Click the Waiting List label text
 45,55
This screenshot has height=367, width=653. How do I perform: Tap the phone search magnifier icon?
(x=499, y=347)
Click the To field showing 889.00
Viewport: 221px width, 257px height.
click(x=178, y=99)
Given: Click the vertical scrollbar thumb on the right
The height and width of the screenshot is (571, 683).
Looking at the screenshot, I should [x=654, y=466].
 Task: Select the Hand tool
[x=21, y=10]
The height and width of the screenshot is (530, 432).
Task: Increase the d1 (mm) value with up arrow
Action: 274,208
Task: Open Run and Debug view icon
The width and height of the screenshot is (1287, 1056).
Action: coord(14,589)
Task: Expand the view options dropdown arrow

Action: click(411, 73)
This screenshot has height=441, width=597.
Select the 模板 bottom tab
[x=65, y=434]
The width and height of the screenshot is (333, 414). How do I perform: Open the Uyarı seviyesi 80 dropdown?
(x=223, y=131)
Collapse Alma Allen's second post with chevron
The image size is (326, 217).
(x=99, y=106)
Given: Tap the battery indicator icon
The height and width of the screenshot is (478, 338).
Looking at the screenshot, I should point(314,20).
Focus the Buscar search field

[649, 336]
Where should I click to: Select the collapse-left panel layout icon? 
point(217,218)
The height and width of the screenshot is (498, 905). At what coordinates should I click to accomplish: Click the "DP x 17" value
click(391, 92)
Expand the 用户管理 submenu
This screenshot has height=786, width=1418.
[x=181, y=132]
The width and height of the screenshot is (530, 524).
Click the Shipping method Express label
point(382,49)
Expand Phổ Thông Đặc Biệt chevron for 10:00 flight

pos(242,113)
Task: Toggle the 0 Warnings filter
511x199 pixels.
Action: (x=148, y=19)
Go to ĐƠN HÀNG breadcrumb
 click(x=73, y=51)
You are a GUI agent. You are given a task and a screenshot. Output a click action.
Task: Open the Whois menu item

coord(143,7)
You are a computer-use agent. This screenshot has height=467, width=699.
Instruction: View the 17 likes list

::::::::::

• _Task instructions_
The complete data above is to be written out again as it stands.

• _Exercise solution_
Click the Waiting List label text
 45,55
This screenshot has height=367, width=653. How do I perform: Tap the phone search magnifier icon?
(x=499, y=347)
Click the To field showing 889.00
Viewport: 221px width, 257px height.
click(x=178, y=99)
Given: Click the vertical scrollbar thumb on the right
The height and width of the screenshot is (571, 683).
Looking at the screenshot, I should [x=654, y=466].
 Task: Select the Hand tool
[x=21, y=10]
The height and width of the screenshot is (530, 432).
Task: Increase the d1 (mm) value with up arrow
Action: 274,208
Task: Open Run and Debug view icon
The width and height of the screenshot is (1287, 1056).
Action: coord(14,589)
Task: Expand the view options dropdown arrow

Action: click(411, 73)
This screenshot has height=441, width=597.
Select the 模板 bottom tab
[x=65, y=434]
The width and height of the screenshot is (333, 414). How do I perform: Open the Uyarı seviyesi 80 dropdown?
(x=223, y=131)
Collapse Alma Allen's second post with chevron
The image size is (326, 217).
(x=99, y=106)
Given: Tap the battery indicator icon
The height and width of the screenshot is (478, 338).
Looking at the screenshot, I should point(314,20).
Focus the Buscar search field

[649, 336]
Where should I click to: Select the collapse-left panel layout icon? 
point(217,218)
The height and width of the screenshot is (498, 905). At what coordinates should I click to accomplish: Click the "DP x 17" value
click(391, 92)
Expand the 用户管理 submenu
This screenshot has height=786, width=1418.
[x=181, y=132]
The width and height of the screenshot is (530, 524).
Click the Shipping method Express label
point(382,49)
Expand Phổ Thông Đặc Biệt chevron for 10:00 flight

pos(242,113)
Task: Toggle the 0 Warnings filter
511x199 pixels.
Action: (x=148, y=19)
Go to ĐƠN HÀNG breadcrumb
 click(x=73, y=51)
You are a GUI agent. You are given a task and a screenshot. Output a click action.
Task: Open the Whois menu item

coord(143,7)
You are a computer-use agent. This screenshot has height=467, width=699.
Instruction: View the 17 likes list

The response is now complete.